WHAT YOU ARE ASKED TO DO:
Copy the following data line for line, changing nothing.

RECORD EXTRACTS:
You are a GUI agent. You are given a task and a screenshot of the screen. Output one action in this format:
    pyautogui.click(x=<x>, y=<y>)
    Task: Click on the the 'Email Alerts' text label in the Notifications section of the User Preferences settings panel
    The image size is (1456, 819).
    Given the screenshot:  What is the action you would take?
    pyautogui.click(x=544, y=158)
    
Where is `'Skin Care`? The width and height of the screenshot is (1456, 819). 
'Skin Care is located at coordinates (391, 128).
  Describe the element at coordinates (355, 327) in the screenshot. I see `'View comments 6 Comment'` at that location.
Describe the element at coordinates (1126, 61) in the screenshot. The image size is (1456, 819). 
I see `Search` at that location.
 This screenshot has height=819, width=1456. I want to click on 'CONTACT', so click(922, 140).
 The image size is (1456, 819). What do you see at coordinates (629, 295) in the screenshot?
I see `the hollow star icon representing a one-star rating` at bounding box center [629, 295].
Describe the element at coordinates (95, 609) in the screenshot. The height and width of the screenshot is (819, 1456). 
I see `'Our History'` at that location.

EXERCISE OUTPUT:
You are a GUI agent. You are given a task and a screenshot of the screen. Output one action in this format:
    pyautogui.click(x=<x>, y=<y>)
    Task: Click on the the 'Email Alerts' text label in the Notifications section of the User Preferences settings panel
    The image size is (1456, 819).
    Given the screenshot:  What is the action you would take?
    pyautogui.click(x=544, y=158)
    
Where is `'Skin Care`? The width and height of the screenshot is (1456, 819). 
'Skin Care is located at coordinates (391, 128).
  Describe the element at coordinates (355, 327) in the screenshot. I see `'View comments 6 Comment'` at that location.
Describe the element at coordinates (1126, 61) in the screenshot. The image size is (1456, 819). 
I see `Search` at that location.
 This screenshot has height=819, width=1456. I want to click on 'CONTACT', so click(922, 140).
 The image size is (1456, 819). What do you see at coordinates (629, 295) in the screenshot?
I see `the hollow star icon representing a one-star rating` at bounding box center [629, 295].
Describe the element at coordinates (95, 609) in the screenshot. The height and width of the screenshot is (819, 1456). 
I see `'Our History'` at that location.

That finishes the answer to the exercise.